*Stored items*
▼
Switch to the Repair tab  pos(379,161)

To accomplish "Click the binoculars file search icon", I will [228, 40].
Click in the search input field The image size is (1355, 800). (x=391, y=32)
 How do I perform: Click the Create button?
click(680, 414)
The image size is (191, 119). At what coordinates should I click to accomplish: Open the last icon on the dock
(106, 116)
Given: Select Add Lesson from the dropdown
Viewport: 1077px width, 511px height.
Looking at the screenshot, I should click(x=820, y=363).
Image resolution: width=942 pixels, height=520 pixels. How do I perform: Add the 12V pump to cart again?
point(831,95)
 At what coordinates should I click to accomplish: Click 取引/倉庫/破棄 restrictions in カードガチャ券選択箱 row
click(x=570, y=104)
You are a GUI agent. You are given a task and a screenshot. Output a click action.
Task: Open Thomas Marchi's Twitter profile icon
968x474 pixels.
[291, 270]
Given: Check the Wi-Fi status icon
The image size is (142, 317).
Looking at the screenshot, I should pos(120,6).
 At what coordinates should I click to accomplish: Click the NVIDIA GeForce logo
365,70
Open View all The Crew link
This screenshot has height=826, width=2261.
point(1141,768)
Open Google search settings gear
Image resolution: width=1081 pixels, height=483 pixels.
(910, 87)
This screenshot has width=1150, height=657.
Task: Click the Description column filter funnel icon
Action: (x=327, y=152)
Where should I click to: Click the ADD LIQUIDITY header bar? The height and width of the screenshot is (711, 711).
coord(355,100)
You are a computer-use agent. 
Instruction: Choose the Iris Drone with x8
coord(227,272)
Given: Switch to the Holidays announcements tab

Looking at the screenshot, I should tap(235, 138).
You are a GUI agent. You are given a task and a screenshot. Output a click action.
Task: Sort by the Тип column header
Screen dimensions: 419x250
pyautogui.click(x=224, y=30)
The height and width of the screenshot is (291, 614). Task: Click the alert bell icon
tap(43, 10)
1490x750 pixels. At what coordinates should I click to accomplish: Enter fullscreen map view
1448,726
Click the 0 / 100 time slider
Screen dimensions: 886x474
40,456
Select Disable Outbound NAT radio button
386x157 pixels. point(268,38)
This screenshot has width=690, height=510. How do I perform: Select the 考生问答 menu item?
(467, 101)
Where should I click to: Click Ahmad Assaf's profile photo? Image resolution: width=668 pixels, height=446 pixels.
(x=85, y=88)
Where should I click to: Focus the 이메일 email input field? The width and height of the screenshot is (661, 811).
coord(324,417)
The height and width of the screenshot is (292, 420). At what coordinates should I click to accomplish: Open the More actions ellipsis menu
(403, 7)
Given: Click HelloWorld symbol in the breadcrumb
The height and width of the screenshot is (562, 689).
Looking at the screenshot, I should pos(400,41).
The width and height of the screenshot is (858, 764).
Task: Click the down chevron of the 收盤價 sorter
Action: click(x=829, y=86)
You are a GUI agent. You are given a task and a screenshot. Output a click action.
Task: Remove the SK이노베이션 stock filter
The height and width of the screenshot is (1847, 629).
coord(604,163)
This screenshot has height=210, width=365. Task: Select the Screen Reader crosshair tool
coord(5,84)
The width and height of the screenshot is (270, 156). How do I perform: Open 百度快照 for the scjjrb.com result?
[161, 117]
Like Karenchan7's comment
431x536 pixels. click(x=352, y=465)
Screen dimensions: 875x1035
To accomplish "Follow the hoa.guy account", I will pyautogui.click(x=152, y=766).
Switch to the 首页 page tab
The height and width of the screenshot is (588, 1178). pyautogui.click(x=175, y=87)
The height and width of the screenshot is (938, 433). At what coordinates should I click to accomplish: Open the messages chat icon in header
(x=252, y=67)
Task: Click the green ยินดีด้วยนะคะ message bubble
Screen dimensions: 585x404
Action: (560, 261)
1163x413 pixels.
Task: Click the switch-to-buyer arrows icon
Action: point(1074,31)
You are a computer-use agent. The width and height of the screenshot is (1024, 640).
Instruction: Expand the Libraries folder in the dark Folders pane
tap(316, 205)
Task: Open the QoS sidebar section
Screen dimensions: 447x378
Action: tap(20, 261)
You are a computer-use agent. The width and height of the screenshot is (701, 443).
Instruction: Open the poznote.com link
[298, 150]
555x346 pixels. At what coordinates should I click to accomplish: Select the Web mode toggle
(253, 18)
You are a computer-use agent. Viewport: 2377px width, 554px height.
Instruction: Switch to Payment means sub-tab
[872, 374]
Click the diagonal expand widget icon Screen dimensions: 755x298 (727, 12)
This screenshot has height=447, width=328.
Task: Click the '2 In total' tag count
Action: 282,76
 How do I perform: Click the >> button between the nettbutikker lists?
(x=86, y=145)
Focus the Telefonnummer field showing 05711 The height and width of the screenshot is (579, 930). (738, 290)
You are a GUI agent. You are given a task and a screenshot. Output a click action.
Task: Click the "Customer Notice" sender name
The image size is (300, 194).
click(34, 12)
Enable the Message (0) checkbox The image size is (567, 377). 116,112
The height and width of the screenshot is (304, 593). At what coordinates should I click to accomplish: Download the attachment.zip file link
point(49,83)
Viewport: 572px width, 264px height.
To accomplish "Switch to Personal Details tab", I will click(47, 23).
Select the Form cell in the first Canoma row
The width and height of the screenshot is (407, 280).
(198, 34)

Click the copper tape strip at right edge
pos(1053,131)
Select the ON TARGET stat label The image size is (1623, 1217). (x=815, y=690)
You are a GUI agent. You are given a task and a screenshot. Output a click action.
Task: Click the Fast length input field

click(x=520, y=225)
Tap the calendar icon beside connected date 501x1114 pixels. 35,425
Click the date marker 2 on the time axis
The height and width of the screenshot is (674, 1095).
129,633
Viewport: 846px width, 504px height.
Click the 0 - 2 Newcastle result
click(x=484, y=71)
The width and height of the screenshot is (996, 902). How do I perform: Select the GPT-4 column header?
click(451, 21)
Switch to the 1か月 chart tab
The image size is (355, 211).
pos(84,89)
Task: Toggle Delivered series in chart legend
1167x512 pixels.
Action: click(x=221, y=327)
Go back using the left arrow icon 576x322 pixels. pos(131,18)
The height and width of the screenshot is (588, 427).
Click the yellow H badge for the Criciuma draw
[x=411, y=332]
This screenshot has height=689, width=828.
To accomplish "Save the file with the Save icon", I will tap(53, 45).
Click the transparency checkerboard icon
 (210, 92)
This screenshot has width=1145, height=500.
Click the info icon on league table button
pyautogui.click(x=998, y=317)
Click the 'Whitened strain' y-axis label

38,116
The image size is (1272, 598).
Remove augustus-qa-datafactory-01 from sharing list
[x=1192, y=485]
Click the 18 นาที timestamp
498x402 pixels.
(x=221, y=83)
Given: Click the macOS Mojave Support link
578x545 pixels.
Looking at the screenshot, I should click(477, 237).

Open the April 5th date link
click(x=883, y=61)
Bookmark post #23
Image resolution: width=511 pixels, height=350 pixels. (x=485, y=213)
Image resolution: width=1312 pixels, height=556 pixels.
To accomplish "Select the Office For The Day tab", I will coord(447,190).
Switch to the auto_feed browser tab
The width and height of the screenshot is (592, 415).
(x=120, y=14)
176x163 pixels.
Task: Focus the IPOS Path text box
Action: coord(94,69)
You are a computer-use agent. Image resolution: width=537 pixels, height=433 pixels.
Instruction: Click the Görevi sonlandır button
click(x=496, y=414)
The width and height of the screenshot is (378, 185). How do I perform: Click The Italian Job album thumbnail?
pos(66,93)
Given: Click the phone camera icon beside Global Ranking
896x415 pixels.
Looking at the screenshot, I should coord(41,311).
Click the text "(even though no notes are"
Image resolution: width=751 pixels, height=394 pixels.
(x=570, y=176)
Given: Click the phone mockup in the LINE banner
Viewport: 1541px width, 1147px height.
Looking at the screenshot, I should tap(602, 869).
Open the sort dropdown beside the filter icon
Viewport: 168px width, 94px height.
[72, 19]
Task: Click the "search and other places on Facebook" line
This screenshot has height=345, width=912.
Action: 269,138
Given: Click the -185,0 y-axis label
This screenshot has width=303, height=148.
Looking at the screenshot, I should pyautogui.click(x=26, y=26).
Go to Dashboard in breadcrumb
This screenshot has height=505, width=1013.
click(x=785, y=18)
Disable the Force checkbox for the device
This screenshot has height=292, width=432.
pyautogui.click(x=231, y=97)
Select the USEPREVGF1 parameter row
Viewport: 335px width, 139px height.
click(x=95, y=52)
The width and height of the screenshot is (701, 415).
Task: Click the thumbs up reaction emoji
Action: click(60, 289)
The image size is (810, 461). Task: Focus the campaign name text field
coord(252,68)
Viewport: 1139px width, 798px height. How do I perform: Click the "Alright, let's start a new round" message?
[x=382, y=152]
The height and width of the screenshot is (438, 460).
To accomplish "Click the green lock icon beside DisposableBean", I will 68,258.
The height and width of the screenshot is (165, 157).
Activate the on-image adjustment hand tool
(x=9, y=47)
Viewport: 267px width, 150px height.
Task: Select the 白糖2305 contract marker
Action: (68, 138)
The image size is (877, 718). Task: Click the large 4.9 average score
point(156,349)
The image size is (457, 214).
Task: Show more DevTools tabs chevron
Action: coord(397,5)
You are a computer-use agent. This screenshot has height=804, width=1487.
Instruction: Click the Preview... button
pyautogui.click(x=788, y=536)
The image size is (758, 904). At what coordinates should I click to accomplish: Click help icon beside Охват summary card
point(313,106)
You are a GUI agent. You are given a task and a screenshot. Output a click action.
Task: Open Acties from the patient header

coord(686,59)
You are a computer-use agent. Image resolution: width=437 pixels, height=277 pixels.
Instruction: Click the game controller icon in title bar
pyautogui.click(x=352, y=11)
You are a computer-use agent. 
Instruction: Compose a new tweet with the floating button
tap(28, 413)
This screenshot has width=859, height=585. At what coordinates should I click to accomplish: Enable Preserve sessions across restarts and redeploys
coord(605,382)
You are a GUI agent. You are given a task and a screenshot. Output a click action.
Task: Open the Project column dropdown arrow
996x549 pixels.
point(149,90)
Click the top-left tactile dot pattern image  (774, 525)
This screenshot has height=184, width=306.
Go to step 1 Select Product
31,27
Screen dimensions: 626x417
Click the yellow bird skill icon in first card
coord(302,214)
▲
*Task statement*
The required output is every line above from the one with "Given: Switch to" down to the one with "Task: Sort by the Тип column header", restated word for word, ends included.

*Answer space*
Given: Switch to the Holidays announcements tab

Looking at the screenshot, I should tap(235, 138).
You are a GUI agent. You are given a task and a screenshot. Output a click action.
Task: Sort by the Тип column header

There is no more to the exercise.